Basketball Drill of the Week: Burpees
Here’s a great conditioning exercise that can be done at home.
Do you feel out of shape for basketball?
It’s probably because you are. But don’t fret -here’s an easy exercise you can do to build your cardio and stamina.
It’s called burpees and I’m pretty sure you’ve done them before (or at least have heard of them).
Burpees are great for basketball because they’re simple full-body, bodyweight movements that can -like the Med Ball 200- be done in conjunction with on-court work.

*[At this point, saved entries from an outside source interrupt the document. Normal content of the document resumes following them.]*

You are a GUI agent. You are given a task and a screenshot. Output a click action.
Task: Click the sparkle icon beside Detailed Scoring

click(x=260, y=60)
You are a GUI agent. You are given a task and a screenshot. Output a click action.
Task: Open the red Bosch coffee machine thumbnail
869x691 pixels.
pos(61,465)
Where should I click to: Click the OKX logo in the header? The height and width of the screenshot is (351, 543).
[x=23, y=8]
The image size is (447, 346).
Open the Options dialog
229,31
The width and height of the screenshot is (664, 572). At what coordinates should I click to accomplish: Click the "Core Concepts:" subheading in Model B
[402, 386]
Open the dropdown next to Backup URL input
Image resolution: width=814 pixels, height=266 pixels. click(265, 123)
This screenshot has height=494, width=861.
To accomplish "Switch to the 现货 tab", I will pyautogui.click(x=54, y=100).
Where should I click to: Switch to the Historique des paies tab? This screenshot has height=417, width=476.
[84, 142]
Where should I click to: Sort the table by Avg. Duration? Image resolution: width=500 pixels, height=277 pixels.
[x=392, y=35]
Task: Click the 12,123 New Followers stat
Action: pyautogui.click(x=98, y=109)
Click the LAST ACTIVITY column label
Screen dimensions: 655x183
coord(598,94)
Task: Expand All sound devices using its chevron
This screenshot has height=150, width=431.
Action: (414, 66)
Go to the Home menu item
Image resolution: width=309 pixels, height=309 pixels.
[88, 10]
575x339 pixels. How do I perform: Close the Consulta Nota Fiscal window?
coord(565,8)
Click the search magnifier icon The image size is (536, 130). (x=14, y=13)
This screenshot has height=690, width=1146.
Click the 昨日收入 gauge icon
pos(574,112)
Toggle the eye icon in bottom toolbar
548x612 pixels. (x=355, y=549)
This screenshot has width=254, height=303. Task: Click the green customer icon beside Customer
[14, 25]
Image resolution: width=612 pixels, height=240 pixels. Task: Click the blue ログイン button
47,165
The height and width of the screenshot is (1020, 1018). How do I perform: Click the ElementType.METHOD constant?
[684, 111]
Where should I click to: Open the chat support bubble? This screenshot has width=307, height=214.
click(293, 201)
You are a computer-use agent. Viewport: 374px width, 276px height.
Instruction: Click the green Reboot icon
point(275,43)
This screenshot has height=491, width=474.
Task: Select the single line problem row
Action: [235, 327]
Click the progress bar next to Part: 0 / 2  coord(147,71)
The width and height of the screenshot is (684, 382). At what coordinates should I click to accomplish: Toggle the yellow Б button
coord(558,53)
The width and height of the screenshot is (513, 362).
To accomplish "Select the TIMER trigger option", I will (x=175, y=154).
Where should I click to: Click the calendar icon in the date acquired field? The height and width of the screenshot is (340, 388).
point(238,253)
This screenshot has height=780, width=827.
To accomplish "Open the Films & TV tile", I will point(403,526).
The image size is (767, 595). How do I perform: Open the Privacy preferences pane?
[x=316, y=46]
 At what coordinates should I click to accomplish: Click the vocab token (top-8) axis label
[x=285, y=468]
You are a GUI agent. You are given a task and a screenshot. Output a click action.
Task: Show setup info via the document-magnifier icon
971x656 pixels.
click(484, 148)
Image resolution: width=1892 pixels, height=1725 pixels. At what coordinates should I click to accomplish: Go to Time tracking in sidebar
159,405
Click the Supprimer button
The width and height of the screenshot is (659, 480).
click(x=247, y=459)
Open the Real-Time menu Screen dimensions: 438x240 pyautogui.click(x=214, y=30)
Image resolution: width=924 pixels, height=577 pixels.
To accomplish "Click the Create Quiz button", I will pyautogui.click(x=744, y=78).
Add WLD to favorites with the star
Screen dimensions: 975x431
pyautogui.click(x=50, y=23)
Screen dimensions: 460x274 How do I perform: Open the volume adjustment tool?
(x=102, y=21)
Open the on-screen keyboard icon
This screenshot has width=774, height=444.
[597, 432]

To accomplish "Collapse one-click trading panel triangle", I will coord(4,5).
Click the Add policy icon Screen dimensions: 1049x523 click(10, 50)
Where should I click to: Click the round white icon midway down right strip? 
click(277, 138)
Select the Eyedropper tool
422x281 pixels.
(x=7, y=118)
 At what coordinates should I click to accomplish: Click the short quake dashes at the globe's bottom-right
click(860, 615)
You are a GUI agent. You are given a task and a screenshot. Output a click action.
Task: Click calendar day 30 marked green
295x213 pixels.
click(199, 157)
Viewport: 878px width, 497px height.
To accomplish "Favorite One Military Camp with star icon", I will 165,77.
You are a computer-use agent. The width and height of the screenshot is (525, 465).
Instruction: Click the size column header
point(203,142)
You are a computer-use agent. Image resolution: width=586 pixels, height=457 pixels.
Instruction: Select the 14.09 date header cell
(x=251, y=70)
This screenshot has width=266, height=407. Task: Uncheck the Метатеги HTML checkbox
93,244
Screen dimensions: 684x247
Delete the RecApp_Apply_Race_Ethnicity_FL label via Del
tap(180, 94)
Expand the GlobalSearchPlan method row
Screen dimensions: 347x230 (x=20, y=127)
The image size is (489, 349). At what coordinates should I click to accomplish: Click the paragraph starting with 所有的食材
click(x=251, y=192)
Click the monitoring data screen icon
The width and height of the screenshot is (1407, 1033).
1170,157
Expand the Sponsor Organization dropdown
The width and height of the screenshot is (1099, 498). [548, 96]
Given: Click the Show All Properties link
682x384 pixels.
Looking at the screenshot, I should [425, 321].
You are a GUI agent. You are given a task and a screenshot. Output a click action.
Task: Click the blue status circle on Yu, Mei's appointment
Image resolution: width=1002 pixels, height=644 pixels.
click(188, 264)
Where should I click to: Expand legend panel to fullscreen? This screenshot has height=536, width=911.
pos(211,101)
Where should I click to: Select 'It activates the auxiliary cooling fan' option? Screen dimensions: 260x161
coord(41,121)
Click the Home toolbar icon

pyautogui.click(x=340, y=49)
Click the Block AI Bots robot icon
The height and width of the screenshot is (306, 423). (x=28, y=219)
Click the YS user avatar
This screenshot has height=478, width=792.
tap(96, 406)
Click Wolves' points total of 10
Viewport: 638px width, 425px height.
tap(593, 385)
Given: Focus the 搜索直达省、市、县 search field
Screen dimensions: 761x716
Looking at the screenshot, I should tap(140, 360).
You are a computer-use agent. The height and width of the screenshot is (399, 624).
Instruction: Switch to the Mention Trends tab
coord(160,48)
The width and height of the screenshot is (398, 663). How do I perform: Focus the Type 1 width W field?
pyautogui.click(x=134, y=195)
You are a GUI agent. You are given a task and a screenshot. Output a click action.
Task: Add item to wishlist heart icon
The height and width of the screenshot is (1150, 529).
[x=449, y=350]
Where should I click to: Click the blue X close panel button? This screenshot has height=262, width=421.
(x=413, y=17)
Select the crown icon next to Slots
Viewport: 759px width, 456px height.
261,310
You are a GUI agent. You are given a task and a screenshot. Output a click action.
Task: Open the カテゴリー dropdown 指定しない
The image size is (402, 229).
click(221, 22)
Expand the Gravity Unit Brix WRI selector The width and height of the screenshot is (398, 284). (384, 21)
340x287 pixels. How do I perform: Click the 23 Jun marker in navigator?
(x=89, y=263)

Additionally, burpees will strengthen your upper and lower body while working your cardio.
Here’s how to do burpees:
Get into a squat position
Kick your legs out behind you (or step out) into the plank position
Do a push-up
Hop (or step) back into the squat position
Stand (or jump) up with your hands above your head
Get back into the squat position and repeat
I recommend that you start with 3 sets of 12 reps and add more reps (or sets) as you get stronger and your cardio improves.
It may sound easy right now, but they will push you to your limit if you do enough of them.
However, I will add that playing basketball is the best way -especially for average Joes and Janes- to improve your basketball conditioning.
Read why on this blog post here.
But if you’re short on time or are just a busy bee and can’t play basketball often, burpees will do the job.